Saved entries
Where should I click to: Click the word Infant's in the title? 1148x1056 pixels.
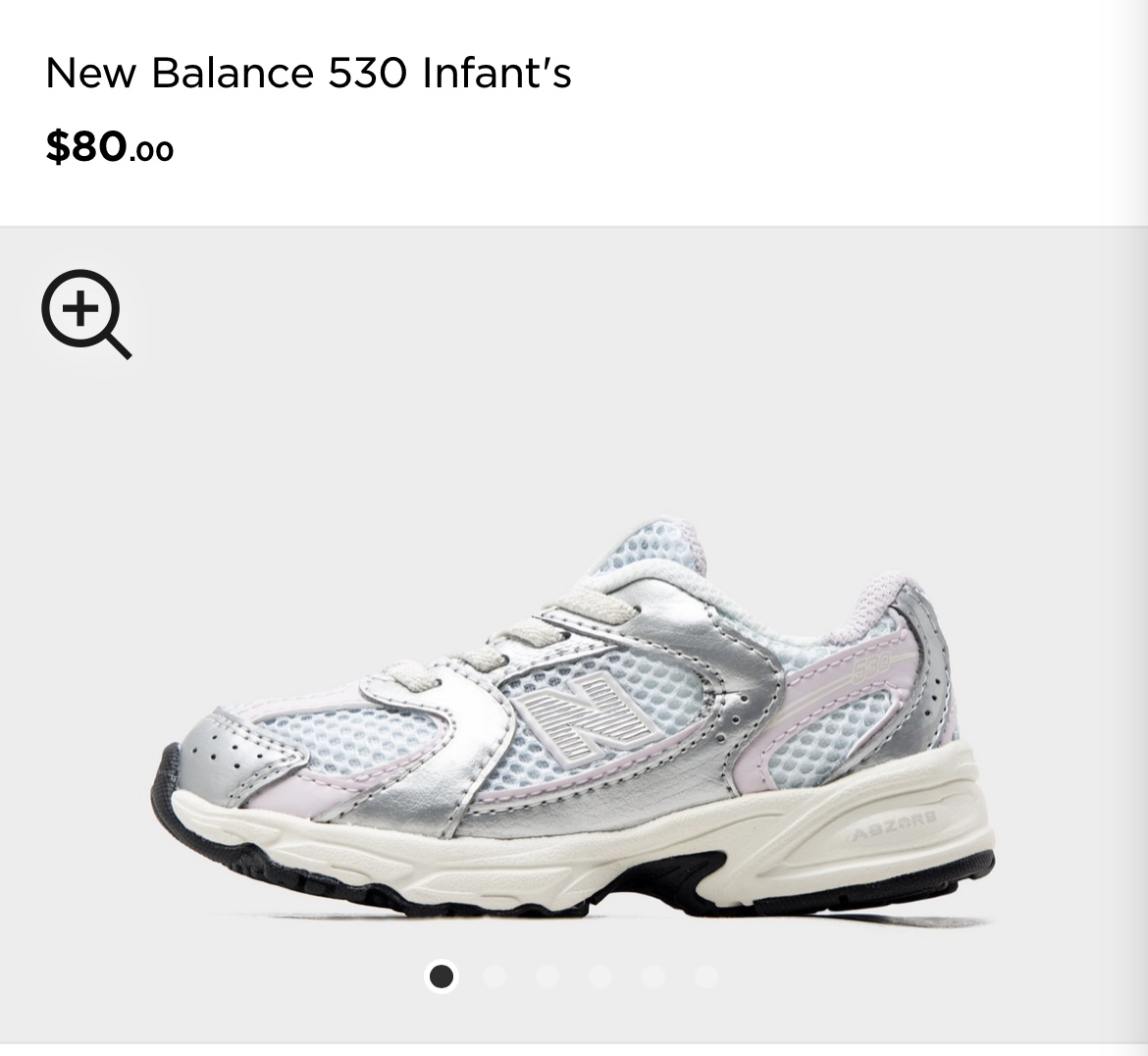coord(496,73)
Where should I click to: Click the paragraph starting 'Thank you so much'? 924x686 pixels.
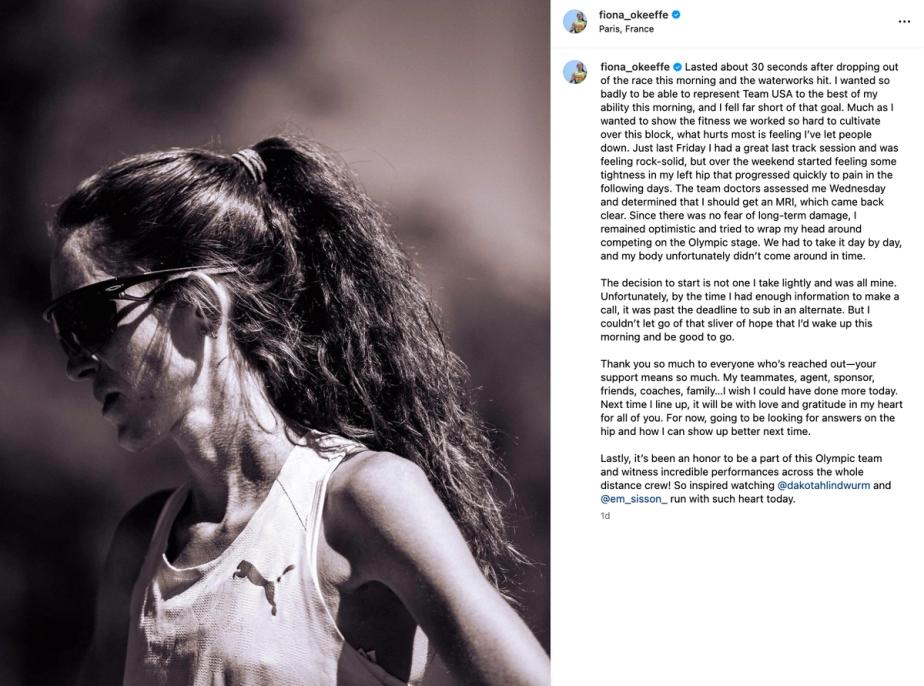751,398
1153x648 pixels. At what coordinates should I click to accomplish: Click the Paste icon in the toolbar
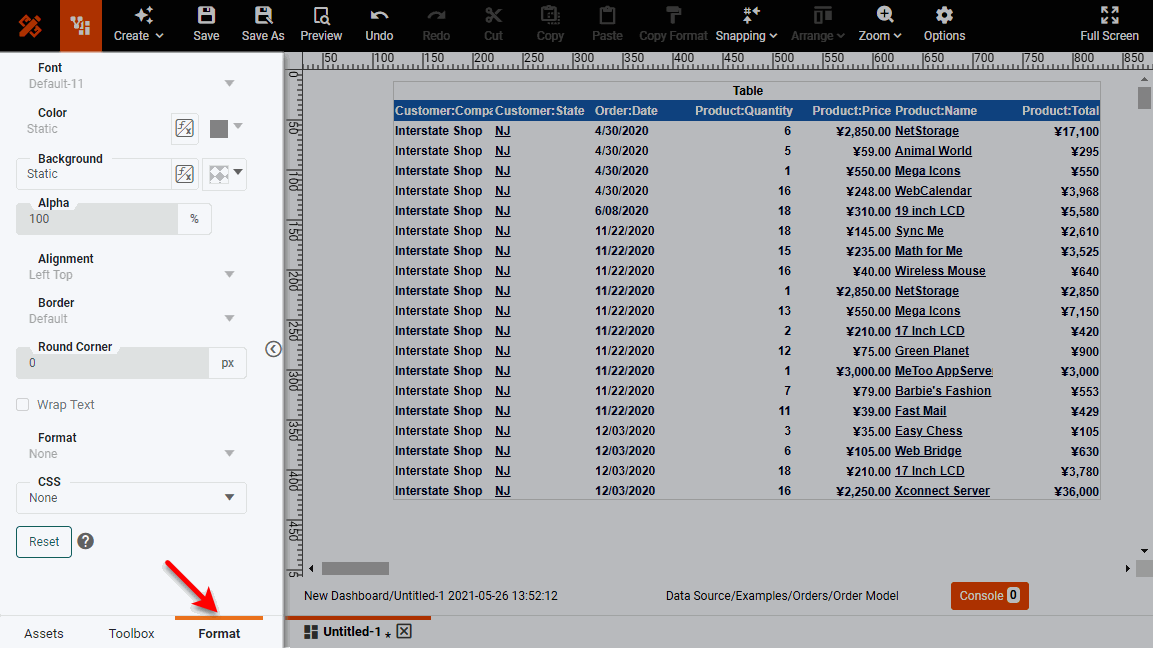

**Your objective**:
Restate the entries verbatim and exclude any pictures.

**Expected answer**:
Where should I click to: Click the word Infant's in the title? 1148x1056 pixels.
coord(496,73)
Where should I click to: Click the paragraph starting 'Thank you so much'? 924x686 pixels.
751,398
1153x648 pixels. At what coordinates should I click to accomplish: Click the Paste icon in the toolbar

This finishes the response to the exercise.